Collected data

============================================================

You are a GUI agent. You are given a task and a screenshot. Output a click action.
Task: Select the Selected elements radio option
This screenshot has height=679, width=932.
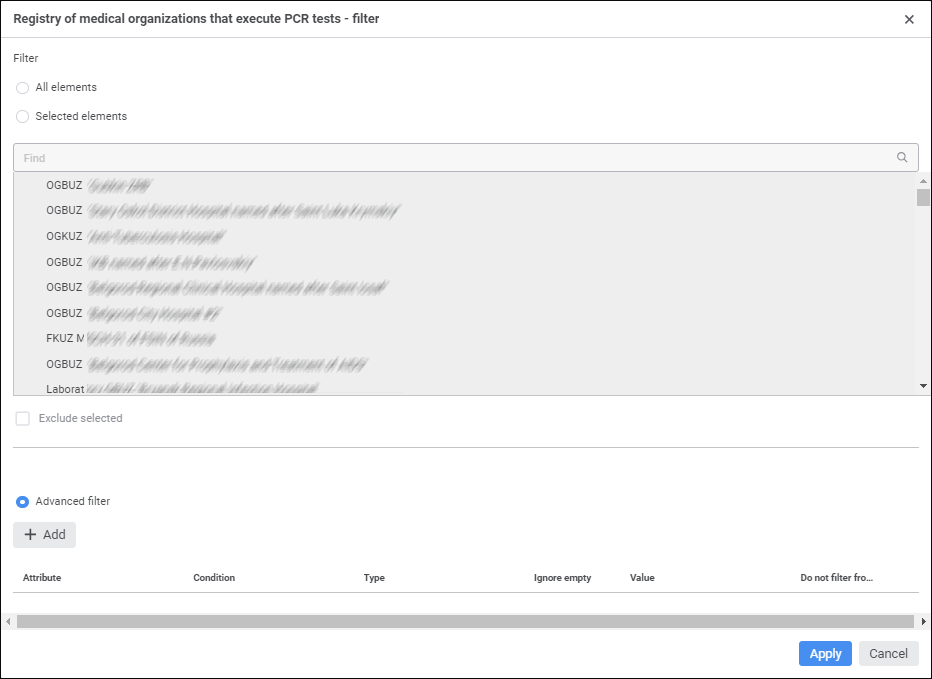[23, 117]
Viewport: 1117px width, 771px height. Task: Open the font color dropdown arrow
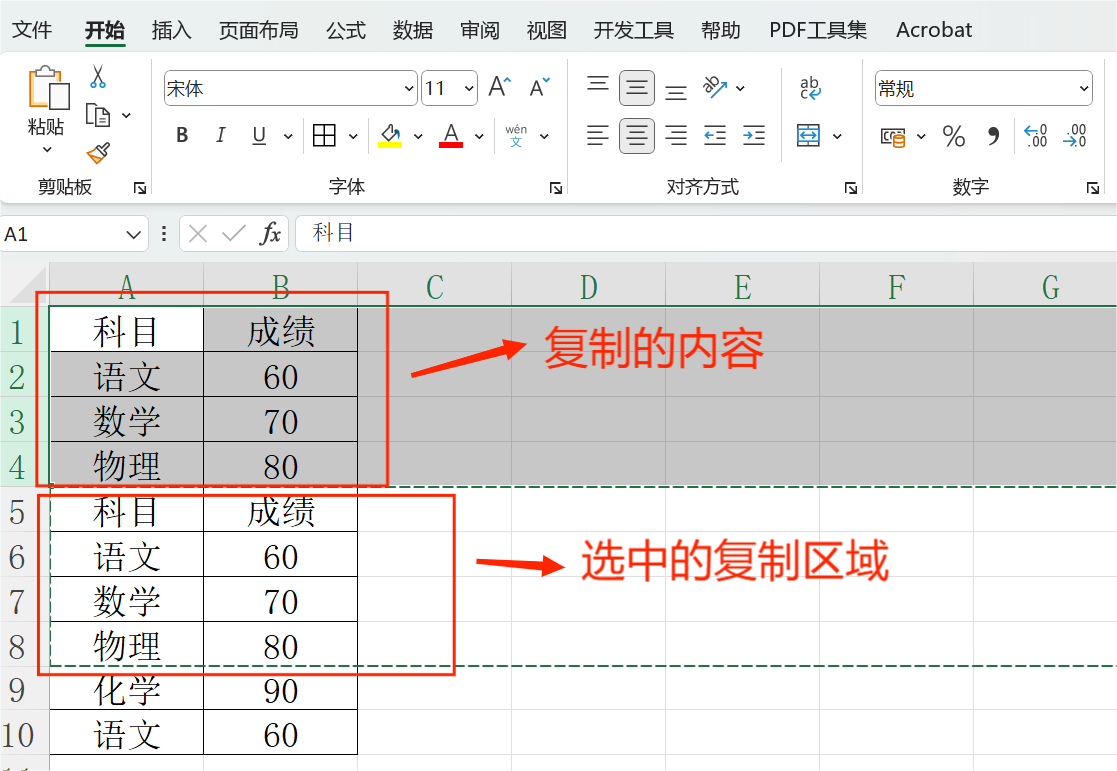[x=478, y=136]
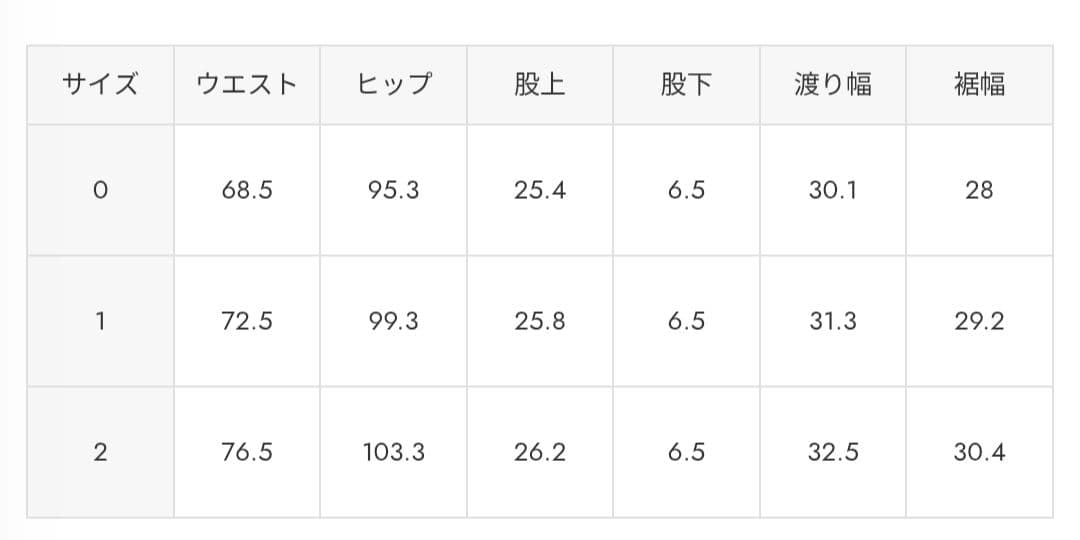Click the 股上 column header
This screenshot has height=540, width=1080.
pyautogui.click(x=540, y=85)
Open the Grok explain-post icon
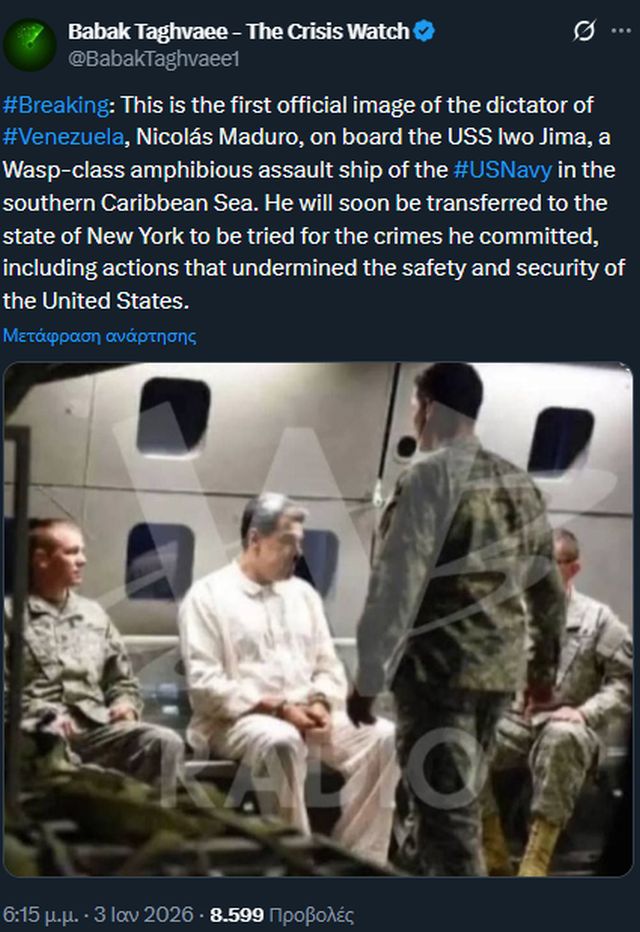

============================================================

### EXERCISE DESCRIPTION
Would you set down every line of the data above exactly, skipping the pictures?

### EXERCISE SOLUTION
You are a GUI agent. You are given a task and a screenshot. Output a click action.
Task: Select the Selected elements radio option
This screenshot has height=679, width=932.
[23, 117]
Viewport: 1117px width, 771px height. Task: Open the font color dropdown arrow
[x=478, y=136]
Click the 股上 column header
This screenshot has height=540, width=1080.
pyautogui.click(x=540, y=85)
Open the Grok explain-post icon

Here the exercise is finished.